In spite of these drawbacks, India did have its language newspapers as early as 1821 when Raja Rammohan Roy in Calcutta published the first-known Indian newspaper in Bengali called Sangbad Kaumudi. This newspaper, unfortunately, is long forgotten. In 1822, Fardoonjee Marzban in Bombay published Mumbai Samachar in Gujarati, which is published even today, making it the earliest Indian newspaper on record today. The first English newspaper in Bombay was printed much earlier in 1777 by Rustomji Keshaspathi (I’m not sure what it was called).

Offset printing technology and photocomposition of type came to India in the late 1960s, once again, with a bias towards the Roman script. It took another 20 years to become popular with Indian-language newspapers as the computers and software necessary to use offset printing technology was not readily available in the Indian languages. With offset presses in place, the late eighties saw the beginning of a printing revolution in Indian-language newspapers, the benefits of which are visible today – not only in news and editorial, but also in advertising. For the Indian-language newspaper, the story has just begun.

08 October 2006

Yet another dilemma

“You were who you were because of the language and dialect you spoke, the location of the village of your male ancestors, the family and religion you were born into. I was a Bengali and proud of it, which meant that I claimed as heritage a culture distinct from that of a Bihari or a Punjabi or a Gujarati or a Tamil. That’s the way we were brought up in Calcutta in the Fifties. We were encouraged to set ourselves apart from people of other Indian states.”
(from ‘An Interview with Bharati Mukherjee’ by Tina Chen and S X Goudie, University of California, Berkeley, 1997)

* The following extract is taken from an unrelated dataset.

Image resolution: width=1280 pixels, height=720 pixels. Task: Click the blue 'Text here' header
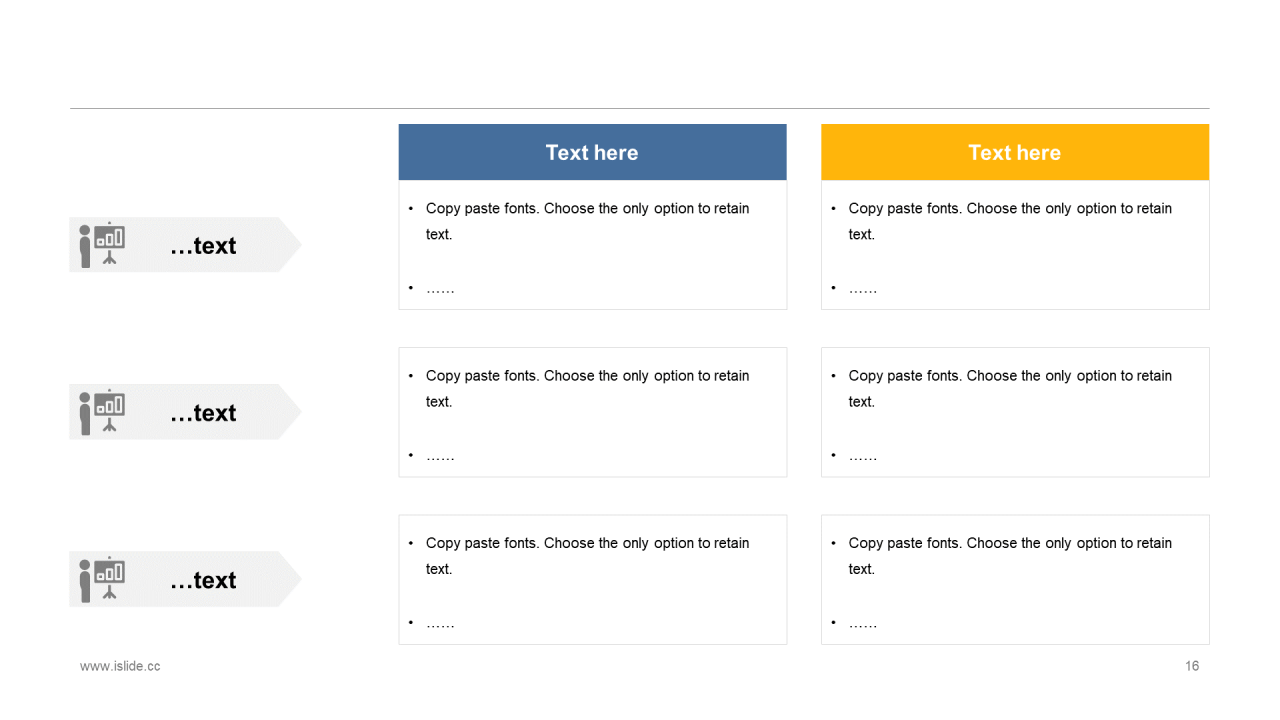coord(592,152)
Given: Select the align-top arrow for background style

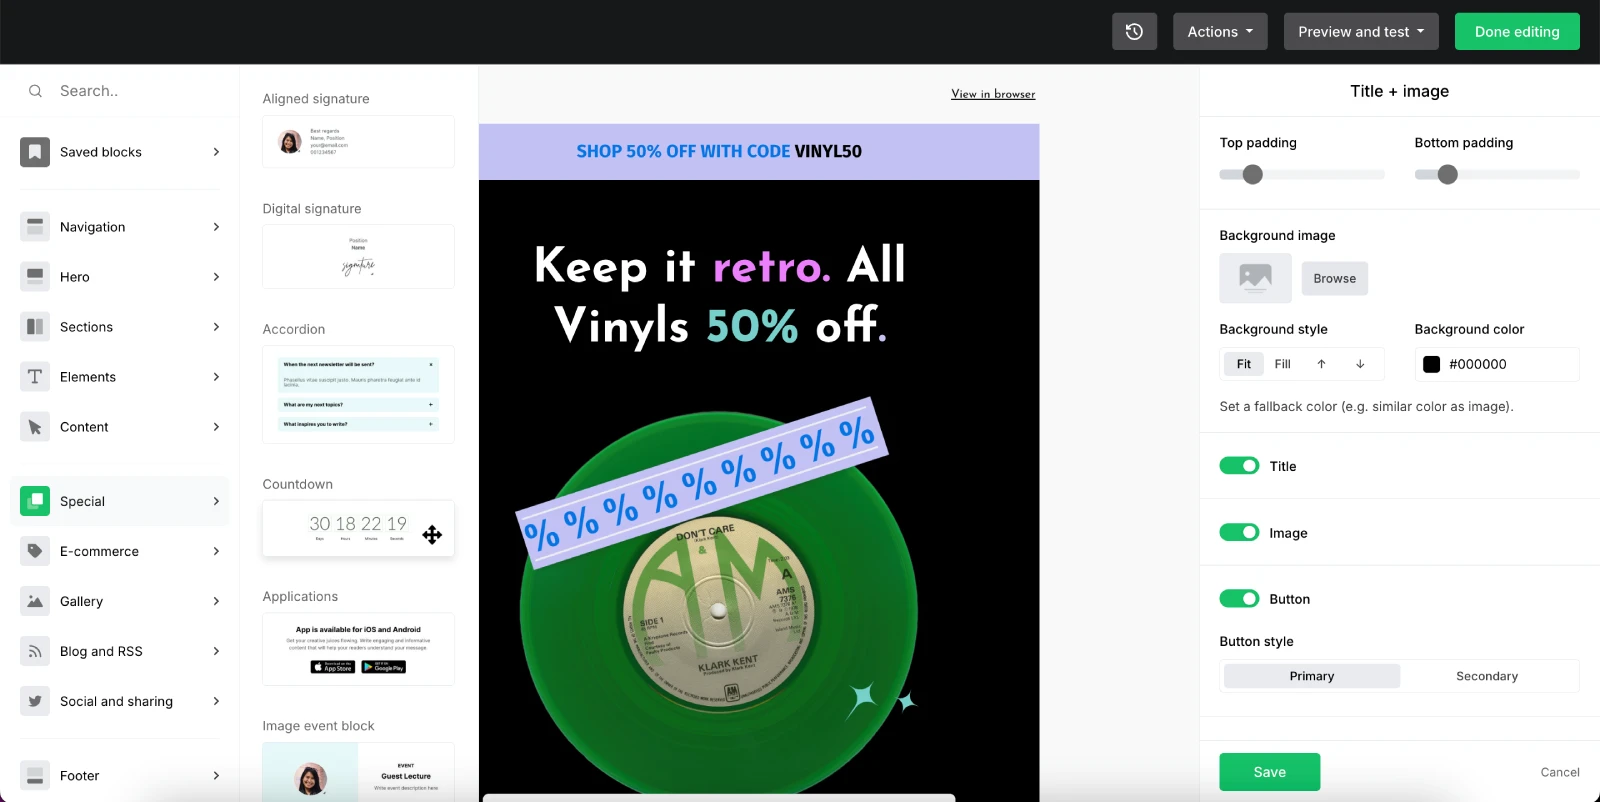Looking at the screenshot, I should [x=1321, y=364].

I wonder if things have changed much in India since the Fifties as far as this observation goes in defining our identity. In India today, we still identify ourselves with our father’s name and his cultural/ethnic background. Mind you, this is not an extraordinary notion contained within India. All over the world, after defining their nationality, people do make a reference to their roots/origins – indicating a consciousness that people carry about their social identities.

The significance of this social identity increases with migration – of the kind India is experiencing today as millions of people from the rural setting are moving into the cities (see my previous post). Migration leads to fusion of cultures, interracial marriages and, perhaps, more confusion over identities. Governing all of this is a history of a nation of poor people. For marketers trying to champion their cause in such a marketplace this is a real challenge.

How do marketers win the hearts and minds of consumers who are so diverse that reaching out to them means communicating in 18 different languages? How do marketers identify and use the myriad images, colours, symbols and nuances that are the building-blocks of a hundred different cultures? How do marketers create demand in millions of consumers who have been used to using wood and coal and kerosene as their source of energy?

Despite the much-flaunted modern India of mobilephones, fast cars and Western fashion, India has retained many of its former characteristics. A sense of self-identity as defined by our place of birth and our male ancestors, which Bharati Mukherjee spoke of, is one such critical characteristic that defines our buying habits and consumption patterns. For marketers, the challenge is to understand this and find innovative ways of blending India’s past with the future through sustainable marketing and advertising campaigns.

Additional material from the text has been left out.